[Element and text position data]

— START —

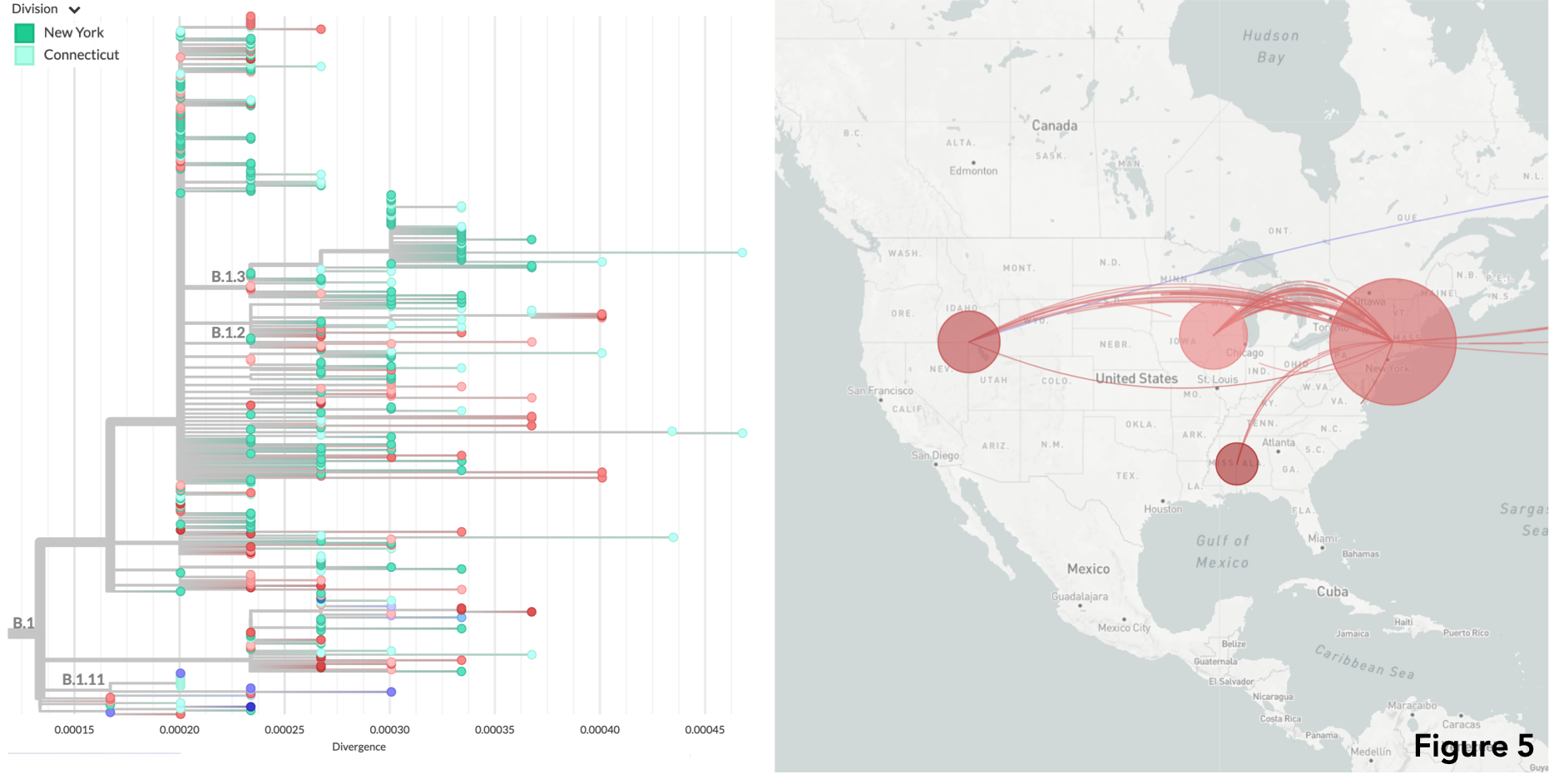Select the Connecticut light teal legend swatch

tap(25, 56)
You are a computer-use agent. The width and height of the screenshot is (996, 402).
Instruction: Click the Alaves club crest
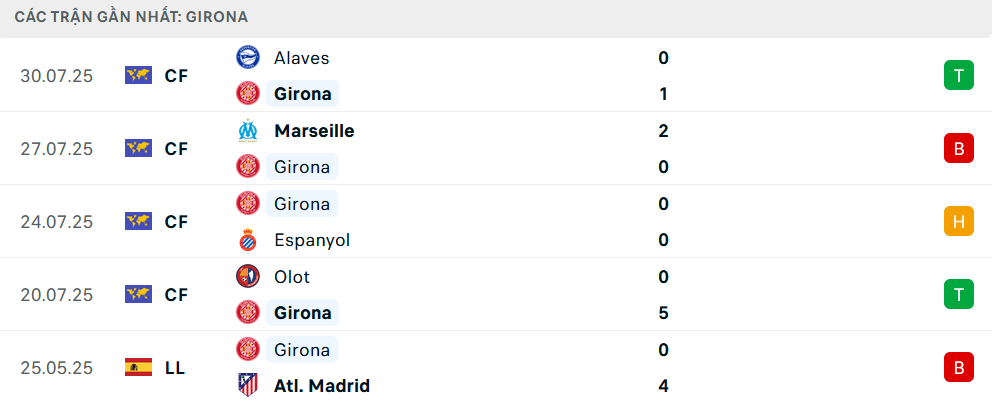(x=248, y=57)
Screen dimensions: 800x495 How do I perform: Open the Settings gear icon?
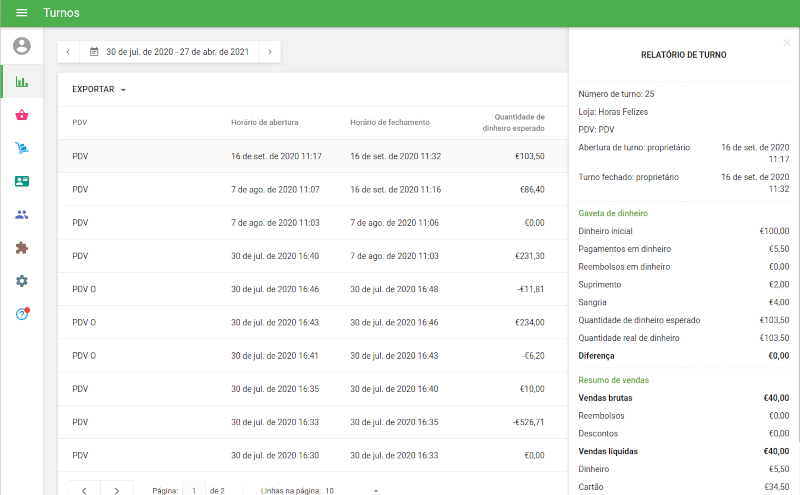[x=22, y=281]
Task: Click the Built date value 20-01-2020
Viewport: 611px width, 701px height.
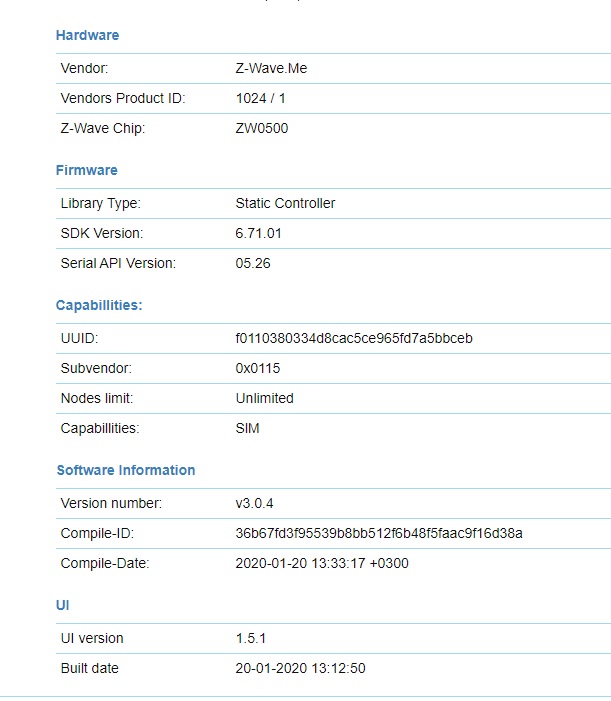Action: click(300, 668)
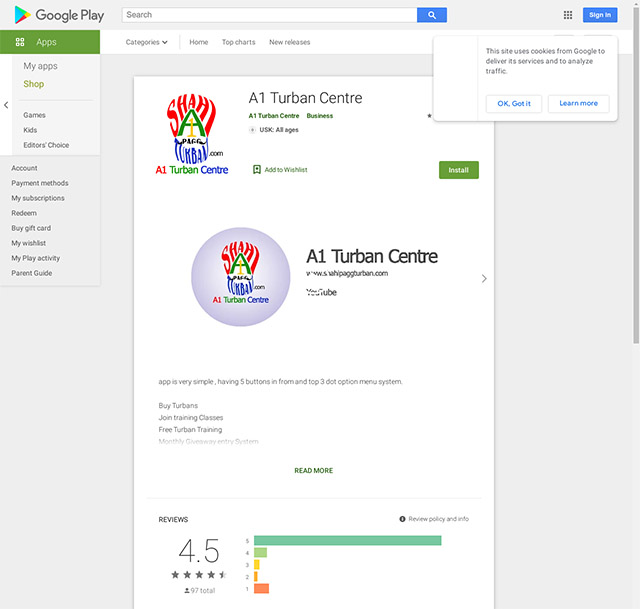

— END —
— START —

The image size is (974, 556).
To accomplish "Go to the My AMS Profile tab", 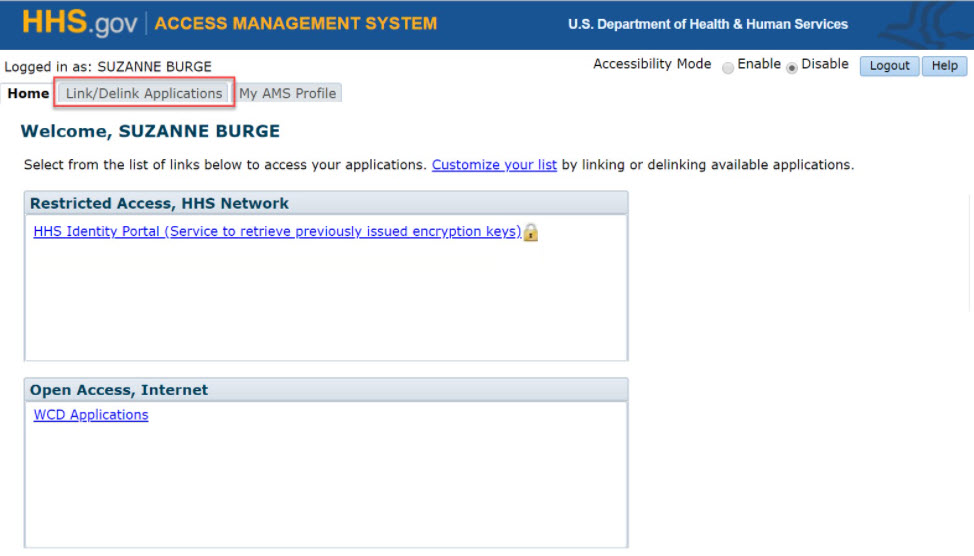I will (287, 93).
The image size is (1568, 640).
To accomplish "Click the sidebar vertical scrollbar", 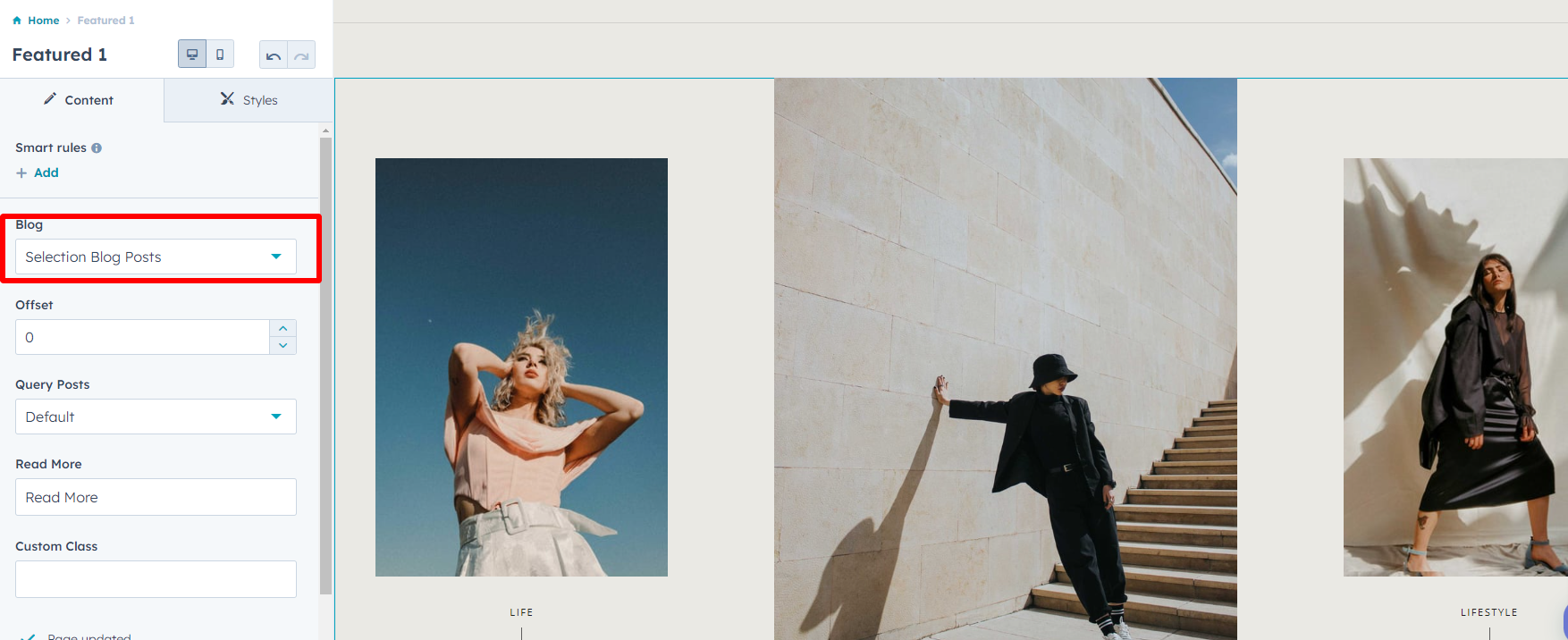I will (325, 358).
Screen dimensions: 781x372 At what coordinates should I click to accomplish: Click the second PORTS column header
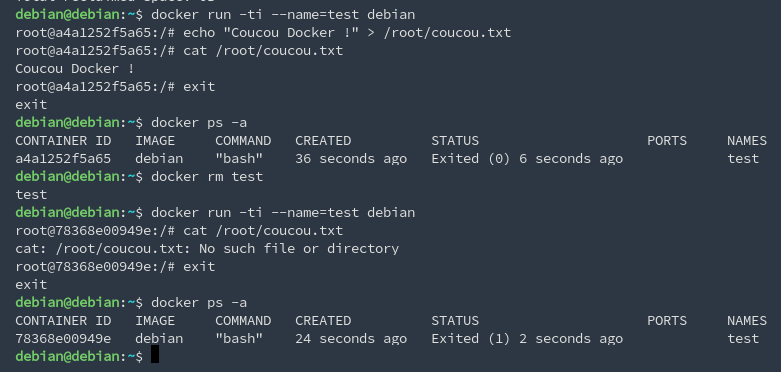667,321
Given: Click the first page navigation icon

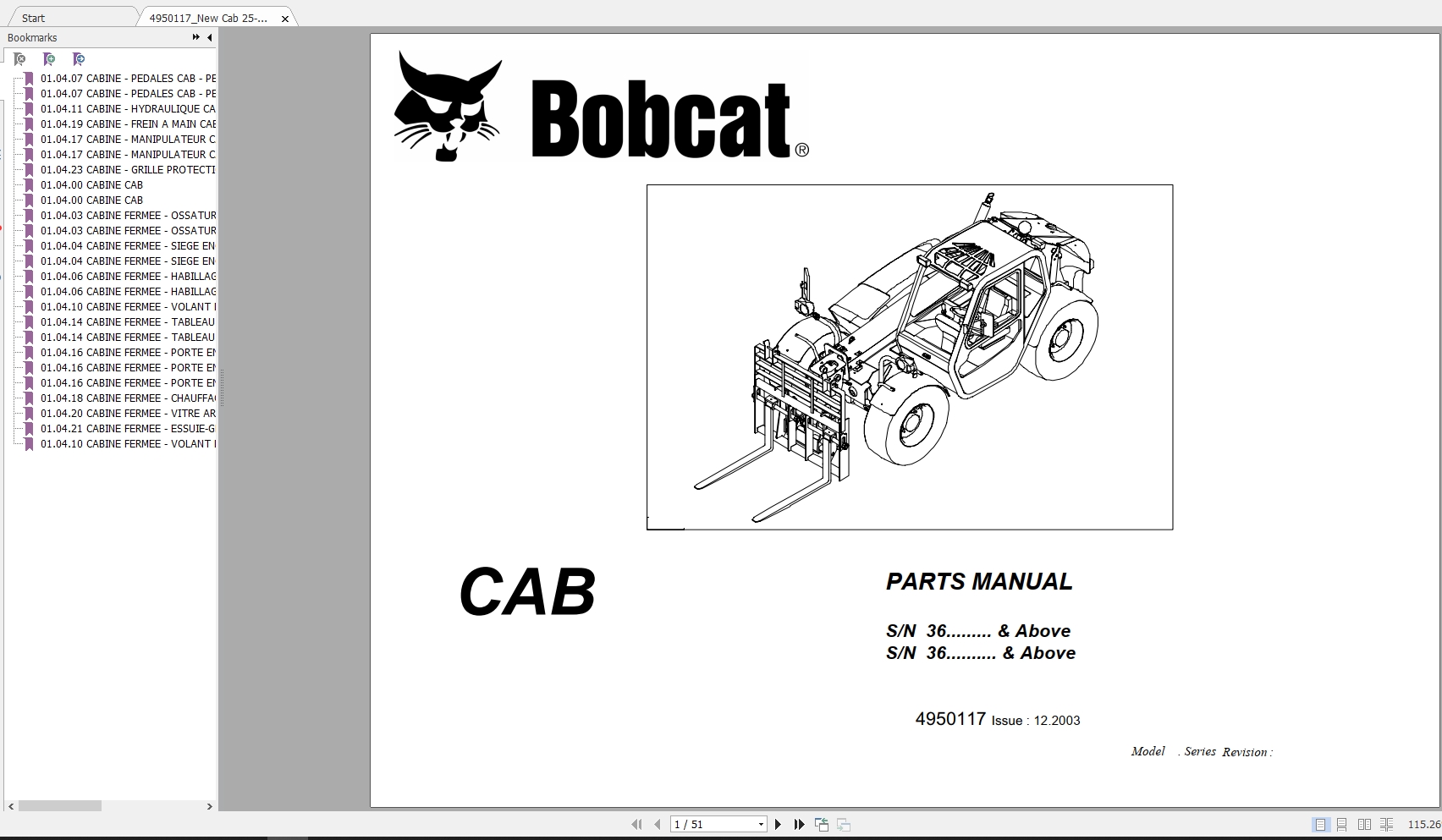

— END —
— START —

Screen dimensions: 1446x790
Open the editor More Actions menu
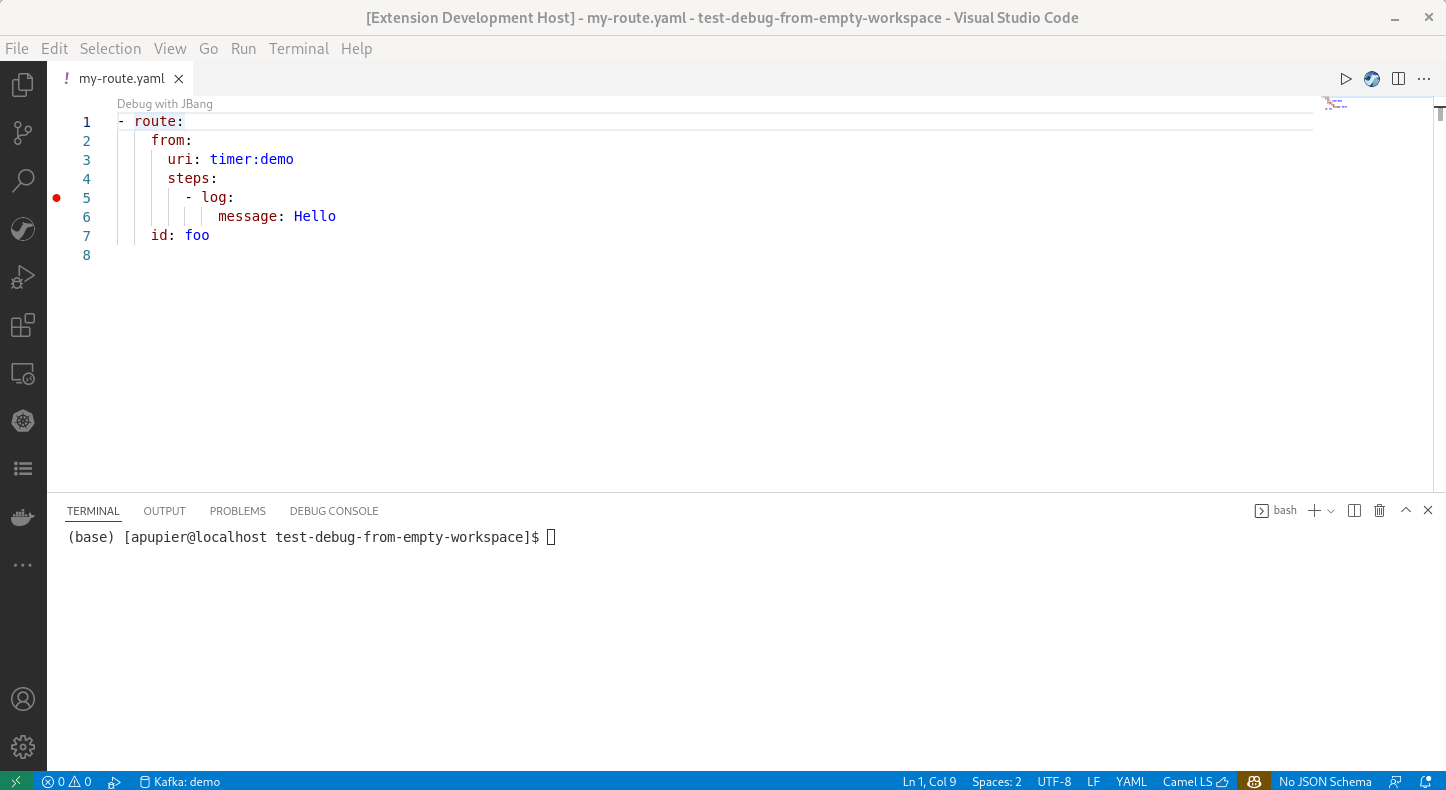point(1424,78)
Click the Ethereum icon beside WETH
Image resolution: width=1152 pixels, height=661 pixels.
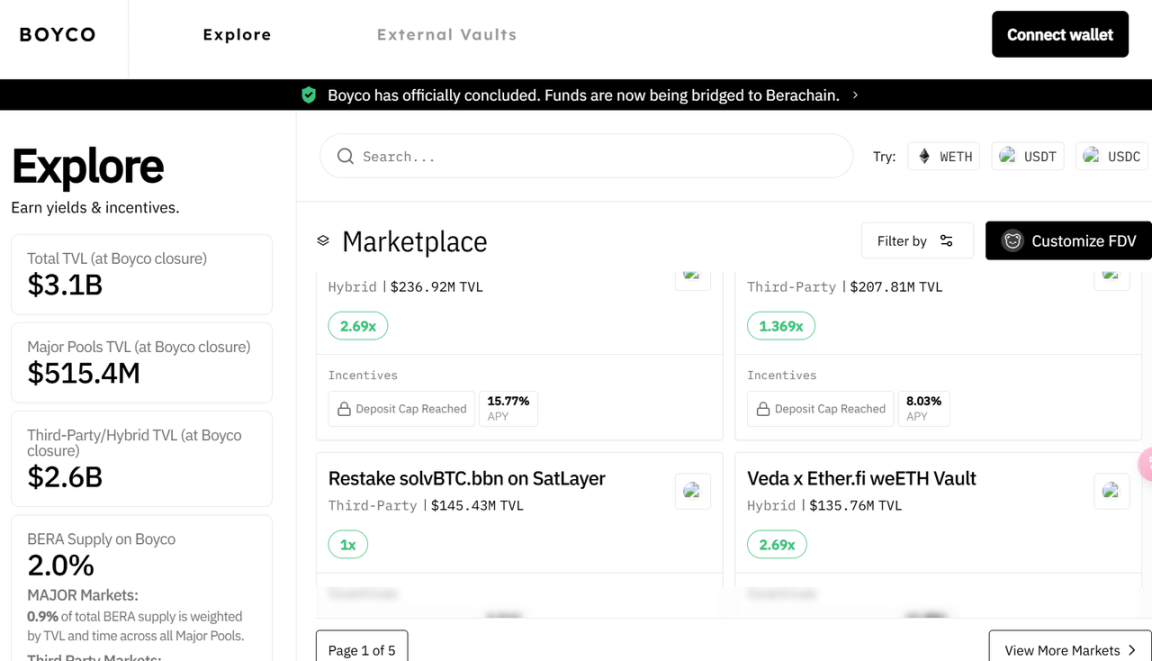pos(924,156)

— END —

Problem to solve
Reproduce the lines verbatim, starting with the line containing "Select the Connecticut" and going on through the line containing "Action: click(300, 668)", with both of those lines included. Omit the pictures from your output.

Complete answer
Select the Connecticut light teal legend swatch

tap(25, 56)
You are a computer-use agent. The width and height of the screenshot is (996, 402).
Instruction: Click the Alaves club crest
(x=248, y=57)
Screen dimensions: 800x495 How do I perform: Open the Settings gear icon?
[x=22, y=281]
Task: Click the Built date value 20-01-2020
Viewport: 611px width, 701px height.
Action: click(300, 668)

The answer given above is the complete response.